Search string or words in logs without using Grep

senormarquez · July 29, 2015, 8:48pm

I'm in need of some kind of script that will search for a string in each logfile in a directory but we don't want to use GREP. GREP seems to use up to much of our memory causing the server to use up a lot of swap space. Our log files are bigger than 500M on a daily basis. We lately started turning over our logs when it reaches 1G to help but it seems to still use up a lot of our memory causing the server to use up too much of its swap space.

Any recommendation on how we can search for strings/words in each logfile thats within a directory without having to use grep?

sea · July 29, 2015, 8:58pm

You might try something like this (untested):

SEARCH="this string"
awk -v S="$SEARCH" '/S/ {print $0}' *

However, i'm pretty the issue is NOT grep.
In fact, it is probably due to wrong usage (eg: too many pipes).
The more commands you use for a single search/compare the longer it takes and the more memory it uses.

hth

Don_Cragun · July 29, 2015, 8:59pm

You can probably do it with sed or awk . What characters are in your search pattern? Are you looking for a fixed string, a match for a basic regular expression, or a match for an extended regular expression? Are you hoping to get a count of matching lines, a list of the matching lines, the line numbers of lines that match?

What options are you giving to grep when you use it to search for a string in each log file in a directory?

What operating system and shell are you using?

Don_Cragun · July 29, 2015, 9:03pm

sea:

You might try something like this (untested):
SEARCH="this string"
awk -v S="$SEARCH" '/S/ {print $0}' *
However, i'm pretty the issue is NOT grep.
In fact, it is probably due to wrong usage (eg: too many pipes).
The more commands you use for a single search/compare the longer it takes and the more memory it uses.

hth

That won't work! The /S/ will print lines containing the character S . If the search string doesn't contain any characters that are special in an ERE, the following should work:

awk -v S="$SEARCH" '$0 ~ S' *.log

if the goal is just to print the matching lines and the target OS is not a Solaris/SunOS system.

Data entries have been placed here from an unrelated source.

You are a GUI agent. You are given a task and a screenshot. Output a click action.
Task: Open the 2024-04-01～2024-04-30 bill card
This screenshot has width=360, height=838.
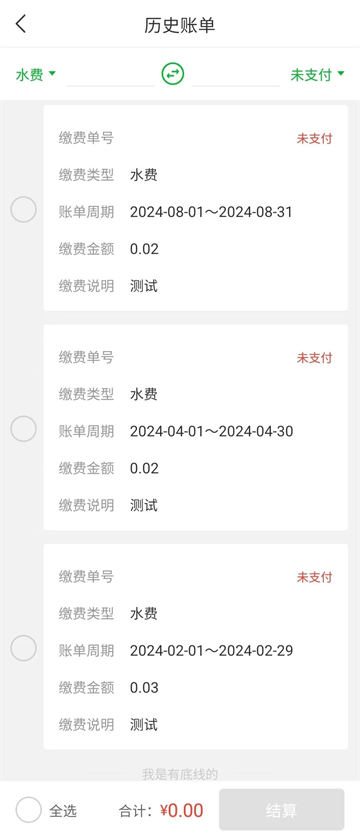point(195,428)
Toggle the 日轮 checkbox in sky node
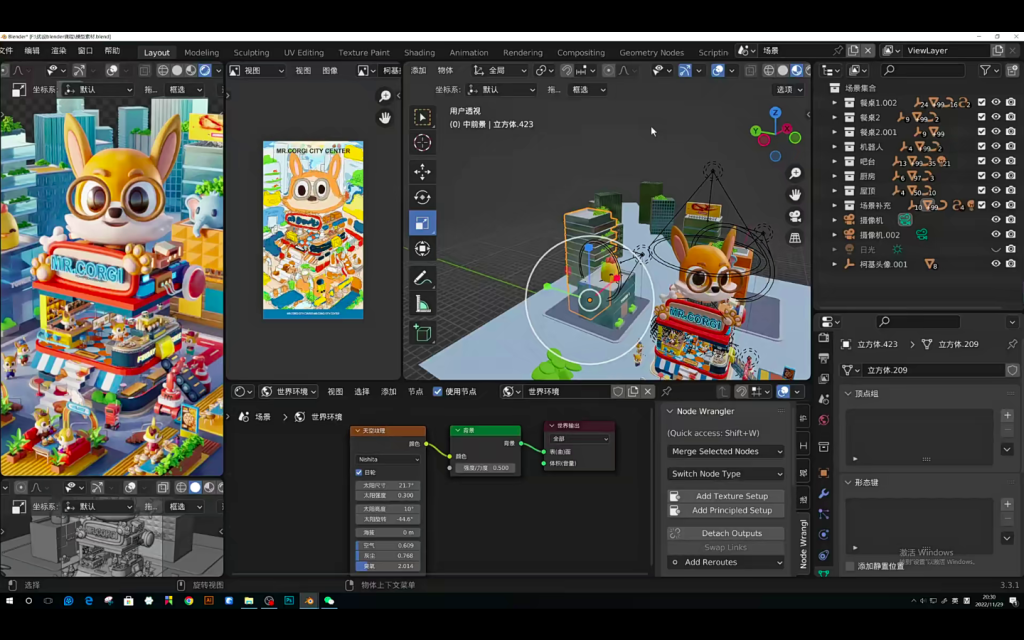 tap(359, 472)
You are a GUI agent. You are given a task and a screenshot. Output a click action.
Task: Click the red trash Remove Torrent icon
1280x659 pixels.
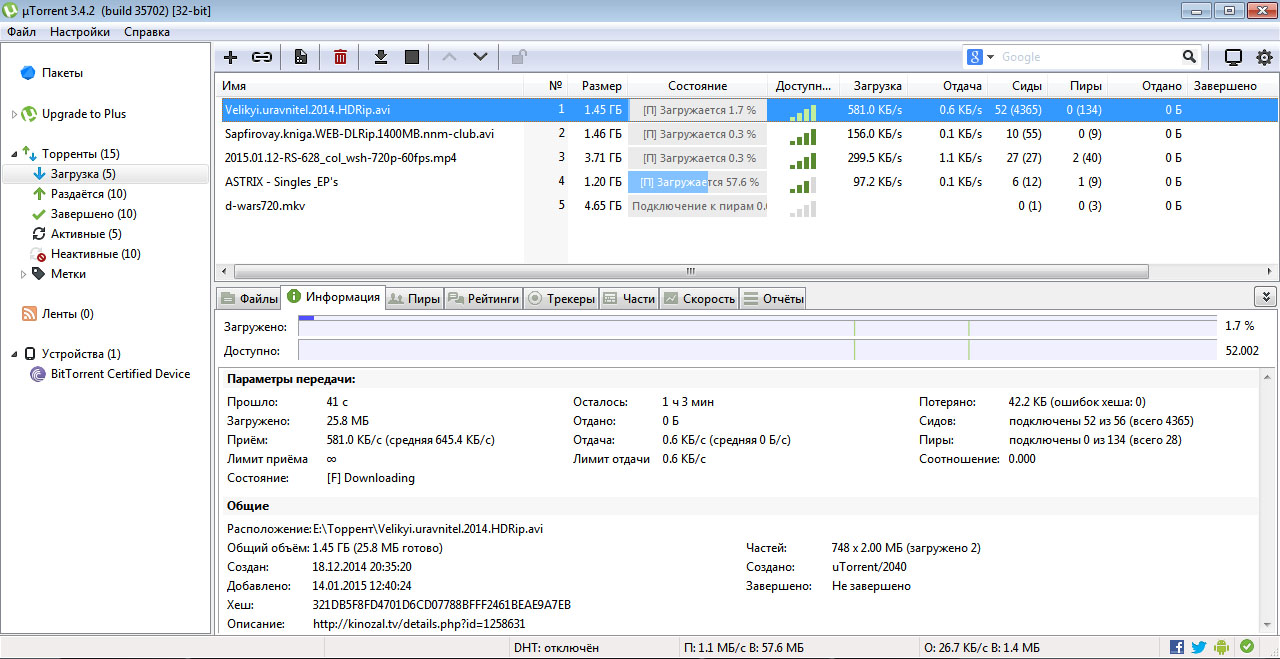pyautogui.click(x=340, y=57)
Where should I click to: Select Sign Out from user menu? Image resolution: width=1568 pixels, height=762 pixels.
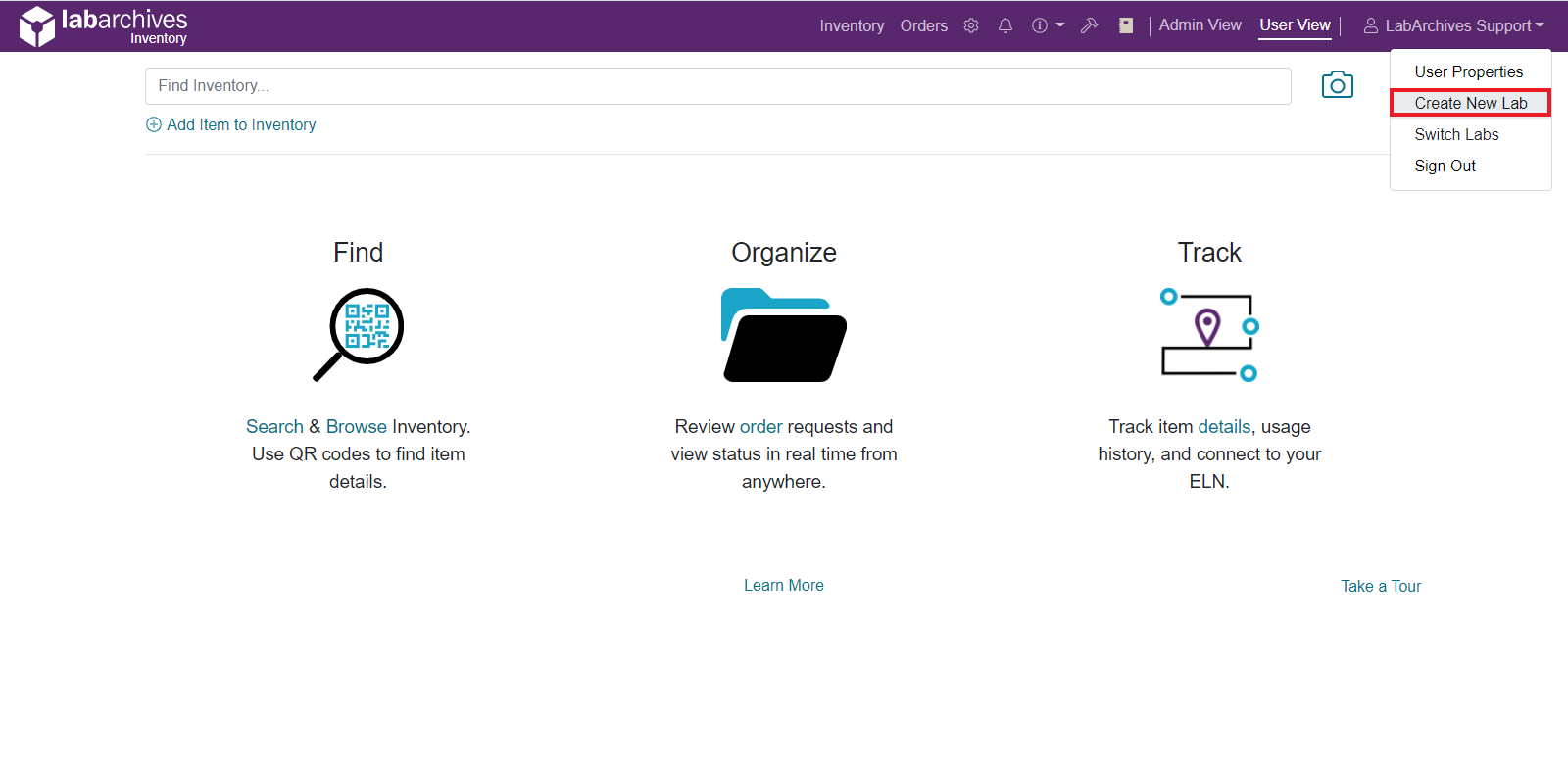[1445, 166]
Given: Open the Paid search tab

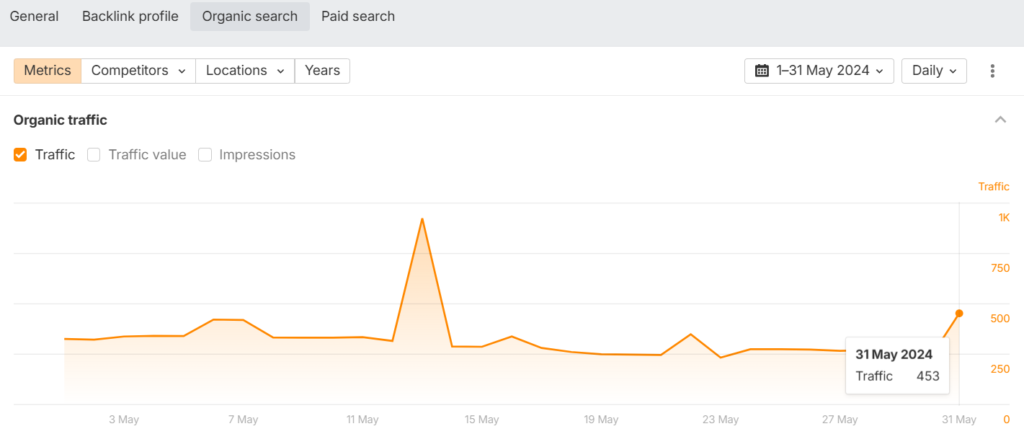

senormarquez · July 29, 2015, 9:09pm

the characters vary. sometimes we need to find a particular transaction id, look for errors, or a particular word.

> uname -a
Linux xx.xx.xx.com 2.6.18-371.6.1.el5 #1 SMP Tue Feb 18 11:42:11 EST 2014 x86_64 x86_64 x86_64 GNU/Linux

> ps -p $$
  PID TTY          TIME CMD
 5140 pts/0    00:00:00 ksh

Don_Cragun · July 29, 2015, 9:19pm

I repeat: What grep command-line are you using to get the output you want?

senormarquez · July 29, 2015, 9:31pm

here are some examples

zgrep 11263511 *.trace.log*
grep 1215456 *.log

We are not sure which grep command is what crashes the server. Our performance team can only see that its a grep command that causes the spike in swaps space.

Aia · July 30, 2015, 1:07am

perl -ne '/1215456/ and print' *.log

Don_Cragun · July 30, 2015, 1:18am

There are lots of utilities that can emulate grep . Few, if any, of them will be faster or use less memory than grep for the options you're using. Since you're using fixed strings rather than regular expressions, you could make grep run faster by using the -F option. But, you didn't mention searching compressed and/or gzipped files until post #7 in this thread. Uncompressing or unzipping a file and searching the converted plain text is obviously going to take a LOT more memory and/or swap space and a LOT more time than searching a plain text file.

The fact that you're processing your compressed files, your gzipped files, and your plain text files with:

zgrep 11263511 *.trace.log*

and processing your plain text files with names containing .trace again with:

grep 1215456 *.trace.log

probably won't affect swap space, but it will make processing the files in your directory take longer.

If you have the space, you'd be better off keeping your log files uncompressed until you're done searching them. With uncompressed, unzipped files, grep shouldn't need a lot of memory or swap space. I have no idea whether zgrep takes a lot more memory and swap, but I wouldn't be surprised if it does.

If you want to search for two (or more) patterns in all of your log files, it will take a minuscule bit more space and run a LOT faster if you combine them in a single invocation of grep .

For example:

zgrep -Fe 11263511 -e 1215456 *.trace.log.*
grep -Fe 11263511 -e 1215456 *.log

If the zgrep commands really are taking too much swap, you might need less if you uncompress your compressed files, gunzip your gzipped files, grep the files you uncompressed and unzipped, and then compress or gzip them again. (But, that will be slower, and uncompress and gunzip may eat up as much swap as zgrep .)